За разговорами бабьими дошли
быстро. По дороге ополченцев встретили, объяснили, куда идут. Те только у виска
пальцем покрутили. Пропустили.
Долго сторожа в питомнике искали, в
будку стучали, кричали, но не докричались. Срубили себе по сосенке, небольшой,
по силам чтоб дотащить.
Это с виду сосенки небольшие были,
а как тащить их, так запарились быстро. Отдохнуть решили, подкрепиться.
Прогалину нашли на пригорке, веток почти сухих натаскали, часть под себя
подложили, из другой — костерок разожгли. Устроились
возле пенька удобно. Тут мужик в камуфляже с украинскими нашивками перед ними
возник.
Что ж вы, бабы, делаете, говорит.
Мало того что сосны украли, так вместо того чтобы сбежать поскорее, устроились
рядом самогонку пить. Вы понимаете, что я вас должен в комендатуру за это
сдать? Там вам, думаете, так же сладко, как на этом бугорке, будет?
Ильинична встает и говорит, подбоченясь, — ты б лучше не лаялся
с бабами, а сел угостился бы, мы б тебе все и разъяснили. Долго его уговаривать
не пришлось. Выпили сначала самогонку, что у них была, потом выяснилось, что и
у мужика с собой нашлось выпить. Но дальше Лена плохо помнит, что было.
Проснулась она в своей кровати.
Головой пошевелить больно, в затылке кровь стучит. Но ощущение радостное, хвоей
пахнет. Значит, дотащила она свою сосенку.

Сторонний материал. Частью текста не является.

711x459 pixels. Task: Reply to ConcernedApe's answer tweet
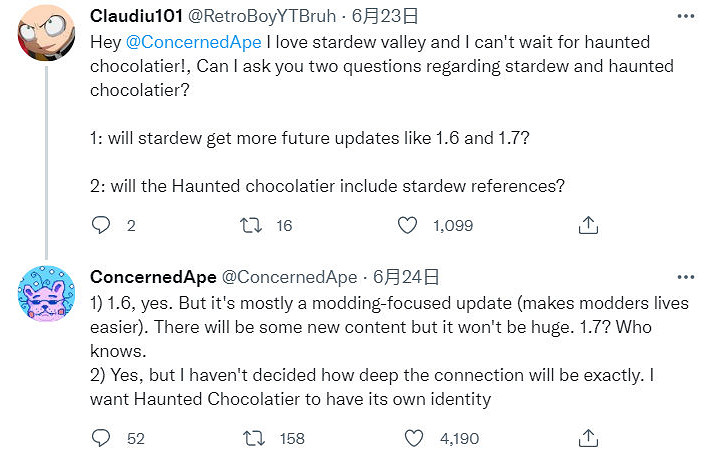pyautogui.click(x=100, y=438)
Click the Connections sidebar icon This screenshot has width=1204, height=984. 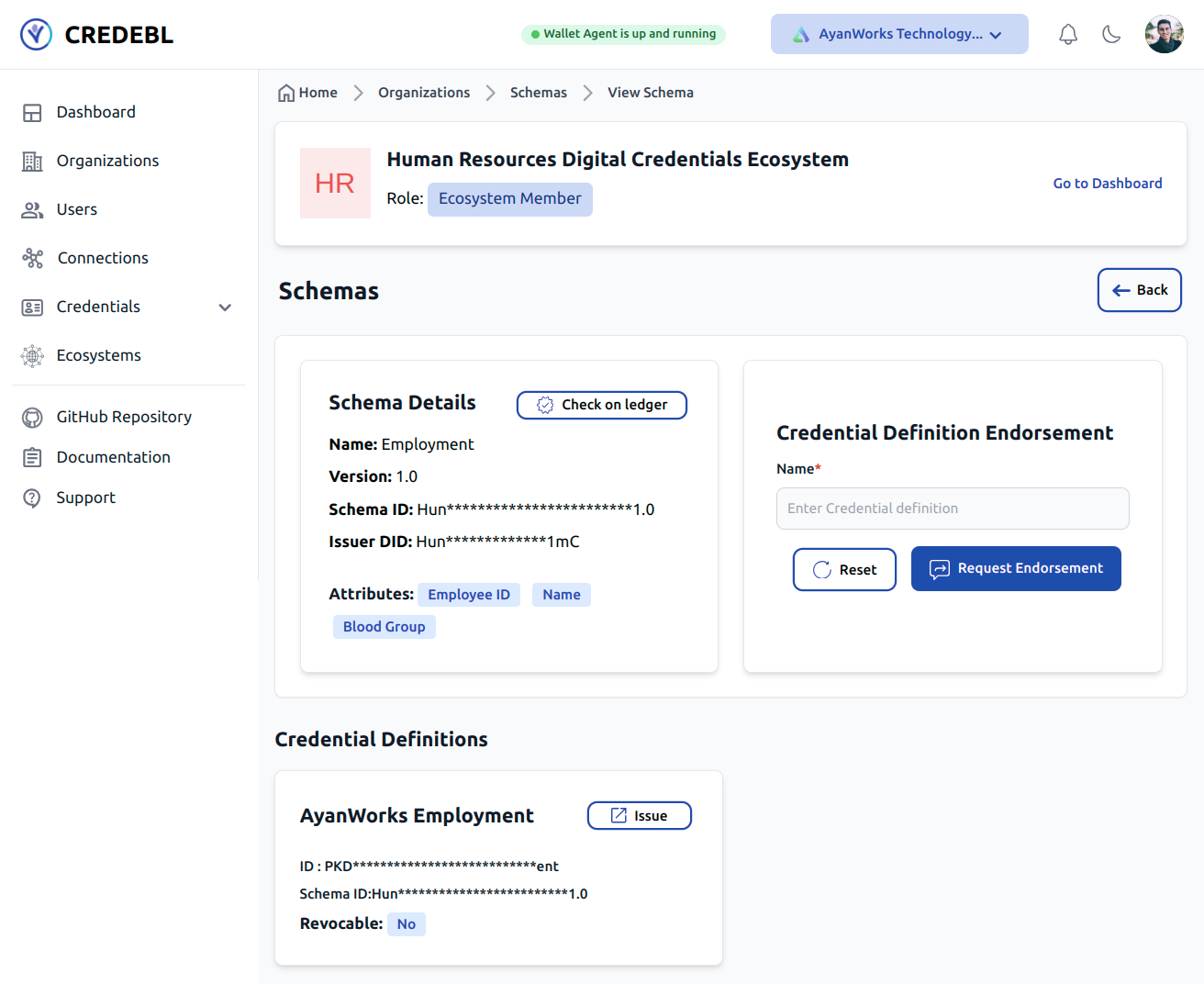(x=33, y=258)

После этого муж рассказал ей, как
вчерашний день закончился.
Когда уже смеркаться начало,
появился в поселке вояка с украинскими шевронами. Тебя на плече тащит
бездыханную. Местные мужики как такое увидали, повыскакивали кто с черенком от
лопаты, кто с поленом. Правда, быстро выяснилось, что ты жива, а неподалеку Ильинична прислоненная к дереву сидит, а возле нее еще и две
сосны. Тащить вас обеих у него уже сил не хватило.
Притащили и Ильиничну, и сосны. Вас
спать положили, а сами к Аникеевым пошли. Вояка этот их дальним родственником
оказался. Отогрели его, накормили-напоили. Рассказал, как вас встретил. А когда
совсем стемнело, собрался он уходить. Уговаривали его остаться до утра. Куда ж
в такую темень. Не ровен час ополченцы палить по нему
станут. Нет, говорит, ополченцы в округе все знакомые, палить зря не станут, а
вот если его к утру на месте не обнаружат, беды точно не избежать.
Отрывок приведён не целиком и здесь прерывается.